Amazon Echo to HA Controllers

mdesmarais said:
How does the Echo do with distinguishing a voice if there is music playing that is NOT sourced from the Echo?
 
It's mixed.  We have a distributed audio system that uses ceiling speakers connected to Sonos.  For a lot of music, the Echo hears me fine.  But for music with strong and clear vocals (like country) the Echo simply doesn't understand what I'm saying.  If I look at the history, it's clear that it is picking up lyrics from the audio.
 
I wish there was a way to tie into the receipt of the "Alexa" keyword and send an external command to pause my Sonos as soon as the keyword is recognized (i.e., when the blue ring is lit up).  Eventually I suspect this will be possible with the API and bridge software, but I haven't found a way to do this yet.
 
Edit: To be clear, the Echo almost always picks up the keyword when music is playing, it just has trouble interpreting the subsequent command.  Hence, my desire to pause (or mute) the music after the keyword is acknowledged.  This is what the Echo does when you're playing music from the echo itself.
 
Geez just started the jar file (emulator) on the RPi2 and CPU spiked.  (see it before today).  Never paid attention.  Will move it to the Haswell iSeries automation mothership.
 
IE:
 
java -jar -Djava.net.preferIPv4Stack=true amazon-echo-bridge-0.1.3.jar --logging.level.com.armzilla.ha.upnp=DEBUG --logging.file=ha.log --upnp.config.address=xyz
 
CPU 108 %
 
It is staying there right now.  Well I can run it on another box.
 
Thanks to the interest generated by this thread and very positive reviews & future potential, I have just put an order for an echo, should arrive next week.
 
I have some experience with speech recognition using Microsoft SAPI & speech recognition APIs (eg. grammar construction for command/control).

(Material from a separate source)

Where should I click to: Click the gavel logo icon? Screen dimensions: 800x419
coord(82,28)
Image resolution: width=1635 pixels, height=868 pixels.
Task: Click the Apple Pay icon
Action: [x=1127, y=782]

I have also done simple phrase recognition for PIC microcontrollers using Dynamic Time Warping (sort of like fuzzy logic, find closest pattern match for short phrases comparing against templates) which was fun, informative and worked well especially considering the limitations (1K RAM!). The PIC micro listened for the control phrase (like Alexa for the echo) then switched the local mic to the server for phrase recognition & speech synthesis. This setup worked well and I had recognition grammars setup to play music, control lights. That was the old system, I'm prototyping a new system to replace the PIC micro with a more capable Raspberry Pi using Windows 10 & Cortana (once available on Win10 IoT).
 
I'm interested to see how the Echo works and if it possibly could replace what I'm planning with Win10 IoT.
 
 How does the Echo do with distinguishing a voice if there is music playing that is NOT sourced from the Echo?
 
Sometimes my kids blast the Echo itself at the highest volume and I cannot get to respond via voice (crazy kids), so I have to manually get its attention.  
 
I use the Echo for basic control of my Russound/Sonos system (turn on Russound zones, select and play Pandora stations on Sonos, etc.).  We don't typically blast music through my whole house audio - it's just for casual listening.  I have no problem getting the Echo to hear me over it or anything else of normal volume (TV, etc.).  If I'm having a party with lots of people talking loudly it's sometimes a challenge if I'm not close to the Echo but usually works fine.
 
 
Thanks to the interest generated by this thread and very positive reviews & future potential, I have just put an order for an echo, should arrive next week.
 
 
Did you get one at the $129 Prime Day deal?  I was almost tempted to get a 3rd Echo at that price but I restrained myself.
 
deandob said:
I have some experience with speech recognition using Microsoft SAPI & speech recognition APIs (eg. grammar construction for command/control). I have also done simple phrase recognition for PIC microcontrollers using Dynamic Time Warping (sort of like fuzzy logic, find closest pattern match for short phrases comparing against templates) which was fun, informative and worked well especially considering the limitations (1K RAM!). The PIC micro listened for the control phrase (like Alexa for the echo) then switched the local mic to the server for phrase recognition & speech synthesis. This setup worked well and I had recognition grammars setup to play music, control lights. That was the old system, I'm prototyping a new system to replace the PIC micro with a more capable Raspberry Pi using Windows 10 & Cortana (once available on Win10 IoT).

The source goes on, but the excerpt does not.